I try using an unravelled paper clip, tweezers, a pin and then a needle. I cover the holes in the arm as if it is a flute and play tap water through, it hoping that this will clear the holes.
It doesn’t.
I then take the arm up into the bath room and try the bath tap hoping that this stronger jet of water will do the trick.
It doesn’t
My sleeves are wet, my socks are wet. I change jumpers and socks and try again with the needle and eventually I have cleaned out the holes.
It is now the turn of the lower arm. This one thankfully was easier.
By this time the bubbles have all melted away and to my horror I discover that there is a puddle of disgusting looking dirty water at the bottom of the dishwasher. Horrified to find this again, I study the manual. It described how you can unfasten a screw and reach and then clean out the next section near the pump.
I decide to give it a go.
There is a universal law that states whenever there is a screw to unfasten it is bound to have the wrong kind of head.
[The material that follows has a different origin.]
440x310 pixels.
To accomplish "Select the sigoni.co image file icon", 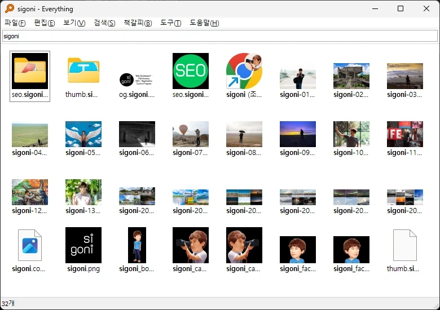I will pyautogui.click(x=30, y=245).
From the diagram in the manual it looked liked a Phillips screw, so I got my Phillips screw driver.
It didn’t work.
I tried a smaller screwdriver.
It didn’t work.
I then crawled almost inside the machine so I could peer more closely at the screw head.
It was shaped like a hexagon.
I got out my bits and pieces jar and tipped it out hoping to find an Allen key.
It’s now like an episode from Goldilocks and the Three Bears. The first Allen key is far too big, the second one is too big, and the third… I search through a heap of drawing pins, nails, screws and roll plugs… there isn’t a third!
In the living room I get a chair and reach for a toolkit on the top shelf. Joy of joys when I open it I discover it has three small Allen keys.
It’s again like Goldilocks and the Three Bears... except in my case it’s more like Greyilocks and the Three Bears! The first Allen key is far too big, the second one is too big and the third thankfully is just right.
I twist it and release the screw.
I find more disgusting gunge. I clean it all up. Then I scrape away lime scale deposits, and clean and clean and clean until this section gleams.
It takes an age to refit the plastic part and to get the screw to turn once more.
It takes a further age to refit the lower arm.
It takes forever to refit the filters and to replace the bottom shelf.
But eventually it is complete. I tidy up and switch it on.
It works… the plates are gleaning.
I’ve fixed the dishwasher!
Yeah!
It’s time for soup (see below) which of course by now is long cold.
I’m tempted to celebrate by hanging out the flag once more… but when I look outside it is already dark.